So as you've found using vertex colors, a smooth transition is where it blends the two colors. This is a called a linear interpolation, or a "lerp" for short. It can be generalized to any dimension by operating on the elements of the vector individually and indeed colors are treated like a lerp in 3D -- blend R1 with R2, G1 with G2, B1 with B2.

The lerp() function has an "alpha" parameter, such that alpha = 0.0 yields fully color 1 and alpha of 1.0 yields fully color 2, and somewhere in-between creates a mixture. So you'll see then that if you have color 1 (C1) and color 2 (C2) and some alpha value (A), then would do it as: lerp(C1,C2,A) = A*C1 + (1.0-A)*C2. As many people will tell you, you can simplify this formula, but keeping it as is will help you understand how to do this with GL 1.x.

To do this with two textures using GL 1.x, you will be drawing two rectangles on top of each other, one with texture 1, one with texture 2. However, you will be adding the two colors. If you do this as-is you'll end up with a final texture that looks like

final = C1 + C2

If you look at the lerp() function, you'll see that we're missing the multiplication by A and 1.0-A. So to do this, we're going to using colors.

In OpenGL 1.x, the default way that colors and textures are combined is like so:

C' = Ccolor * Ctexel

This is done by glTexEnvi(GL_TEXTURE_ENV, GL_TEXTURE_ENV_MODE, GL_TEXTURE_ENV_MODE). Again, this is the default mode, so you shouldn't need to do this.

If we specify a color of { 1, 1, 1, 1} (pure white) on side of the rectangle in the vertex data, and then { 1, 1, , 0} (transparent) on the other side, the colors will be smoothly interpolated by OpenGL as you've already noticed. Generalize that to alpha, which isn't "visible" per se, but can be used in graphics techniques such as this. So in effect, you'll end up with the alpha value of the color varying from 0..1 smoothly as desired. Now we have to use this value. Simply having the alpha value varying across the rectangle doesn't do anything, because alpha itself is not visible like red, green, or blue. So we have to somehow multiply this alpha value with each color.

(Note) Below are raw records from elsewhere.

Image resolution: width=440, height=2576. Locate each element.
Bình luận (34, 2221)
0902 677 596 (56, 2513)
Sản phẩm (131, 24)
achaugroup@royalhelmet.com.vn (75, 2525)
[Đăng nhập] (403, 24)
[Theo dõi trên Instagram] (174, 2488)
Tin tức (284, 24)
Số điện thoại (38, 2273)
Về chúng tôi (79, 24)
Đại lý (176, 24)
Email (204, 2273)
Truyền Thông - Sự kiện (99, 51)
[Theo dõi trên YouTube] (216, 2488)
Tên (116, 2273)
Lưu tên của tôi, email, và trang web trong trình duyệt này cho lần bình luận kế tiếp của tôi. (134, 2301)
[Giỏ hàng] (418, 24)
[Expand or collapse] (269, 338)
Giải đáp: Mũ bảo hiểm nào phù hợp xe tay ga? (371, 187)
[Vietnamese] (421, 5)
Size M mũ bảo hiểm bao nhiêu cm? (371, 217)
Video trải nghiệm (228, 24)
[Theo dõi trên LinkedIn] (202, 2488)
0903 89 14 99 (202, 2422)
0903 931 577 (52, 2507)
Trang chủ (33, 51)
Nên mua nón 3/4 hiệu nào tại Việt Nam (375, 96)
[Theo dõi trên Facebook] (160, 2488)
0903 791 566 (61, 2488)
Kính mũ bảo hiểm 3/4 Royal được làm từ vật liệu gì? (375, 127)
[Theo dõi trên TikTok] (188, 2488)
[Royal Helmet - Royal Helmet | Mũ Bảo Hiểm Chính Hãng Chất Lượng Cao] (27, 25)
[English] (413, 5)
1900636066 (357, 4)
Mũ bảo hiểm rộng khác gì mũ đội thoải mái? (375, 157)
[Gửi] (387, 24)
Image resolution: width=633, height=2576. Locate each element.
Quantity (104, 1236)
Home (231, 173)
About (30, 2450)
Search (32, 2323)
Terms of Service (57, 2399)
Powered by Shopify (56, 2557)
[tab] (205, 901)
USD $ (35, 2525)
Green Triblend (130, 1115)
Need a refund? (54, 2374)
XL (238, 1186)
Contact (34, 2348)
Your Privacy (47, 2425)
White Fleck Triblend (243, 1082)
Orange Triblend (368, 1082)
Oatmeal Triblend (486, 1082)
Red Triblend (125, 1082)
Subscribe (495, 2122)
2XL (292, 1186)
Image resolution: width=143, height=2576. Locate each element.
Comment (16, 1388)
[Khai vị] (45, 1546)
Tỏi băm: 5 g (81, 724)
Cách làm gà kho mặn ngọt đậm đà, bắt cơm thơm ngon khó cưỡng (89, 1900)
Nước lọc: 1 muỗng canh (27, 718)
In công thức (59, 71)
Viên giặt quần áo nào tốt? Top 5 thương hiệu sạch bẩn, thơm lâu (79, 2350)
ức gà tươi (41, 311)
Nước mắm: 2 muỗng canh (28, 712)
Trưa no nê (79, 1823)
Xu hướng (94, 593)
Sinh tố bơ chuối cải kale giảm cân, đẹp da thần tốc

Enter blending. Blending in the GL 1.x fixed function does just that. It takes the incoming pixel (call the source) and blends it with the destination pixel (i.e. what is already in the framebuffer) by some function, so you can look at mathematically as: Cblended = blend(Csrc, Cdest)

First, you must enable it: glEnable(GL_BLEND).

Then, you must give it the function glBlendFunc(GL_SRC_ALPHA, GL_ONE_MINUS_SRC_ALPHA) for the first rectangle.

The first parameter to glBlendFunc() is what gets multiplied with the source color. We're saying the alpha value of the color. The second parameter is what is multiplied with whatever is already in the framebuffer. We're saying 1.0-alpha. This effectively means we're doing a lerp().

When drawing the second rectangle, you must give it the function glBlendFunc(GL_SRC_ALPHA, GL_ONE). This preserves the previously calculated value (GL_ONE meaning multiply old value by 1.0) and then blends the incoming (new rectangle) value by its alpha, performing the lerp().

Let's go other all of this, mostly so you can appreciate shaders.

  1. Enable blending, possibly set up texture environment.
  2. Set up the blending function
  3. Draw rectangle 1 with left vertices having alpha of 1, right side alpha of 0
  4. Switch blend function to GL_SRC_ALPHA / GL_ONE (thanks Trevor)
  5. Draw rectangle 2 with right vertices having alpha of 1, left side alpha of 0
  6. Turn off blending and do other stuff.

This works because:

  1. When you specify vertex colors, the alpha value is smoothly interpolated across the rectangle.
  2. Using blending, we can multiply the color by that alpha value
  3. Since we swap 1.0/0.0 alpha values depending on which rectangle we're drawing, for each pixel where alpha is some value K for rectangle 1, it will be 1-K for rectangle 2.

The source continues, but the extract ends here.